Re: [sysapps/runtime] cross origin XHR in packaged apps

2013/4/10 Jonas Sicking <jonas@sicking.cc>:
> On Mon, Apr 8, 2013 at 10:11 PM, Janusz Majnert <jmajnert@gmail.com> wrote:
>> Hi Robin,
>>
>>>> I think we have a perfectly good solution now: CSP + CORS. The problem,
>>>> as Ming Jin stated in the first message, is that most servers are not
>>>> yet CORS enabled, and even if they are, they will not recognise the
>>>> "app://" origins of packaged apps. To make matters worse, we still don't
>>>> know how the origin will be constructed, will it identify the application.
>>>
>>>
>>> I'm sorry, but I'm not sure I understand the limitations that you're seeing
>>> here.
>>>
>>> In my experience, CORS-enabling a server, at least for the simple cases that
>>> don't require a preflight, is actually fairly simple.
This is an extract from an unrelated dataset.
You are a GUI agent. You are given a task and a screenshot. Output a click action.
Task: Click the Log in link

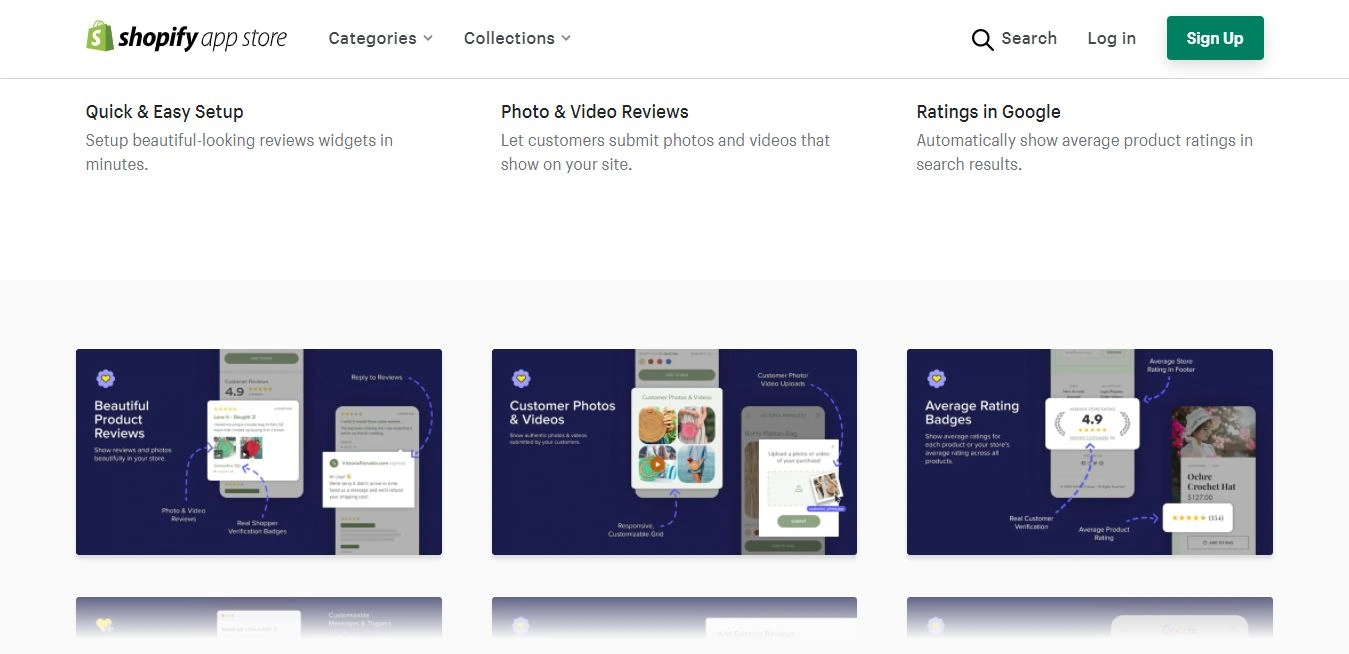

Doubly so if you
>>> consider that in most cases you want to access an API of some form, which
>>> means that the required headers are under programmatic control and therefore
>>> relatively easily changed. Sure enough, CORS-exposing static files on a
>>> shared server, or coding up preflight checks, can be hard, but I think those
>>> are closer to corner cases.
>>>
>>> As for recognising app: origins I'm not sure what the problem is. We can
>>> make the app: authority predictable for a given application if we need to.
>>> Beyond that, I don't see what's special about app: that would be a problem
>>> to servers.
>>
>> We are talking about packaged apps that want to use someone else's
>> APIs.
>
> Actually, I was mostly talking about a developer wanting to develop a
> packaged app that wants to use the developers *own* APIs. I.e. a
> developer writing a packaged app, as well as a server which provides
> various APIs that the packaged app is intended to use.

So if the developer controls both the packaged app and the server side
APIs, they can surely get it to work without any origin faking, right?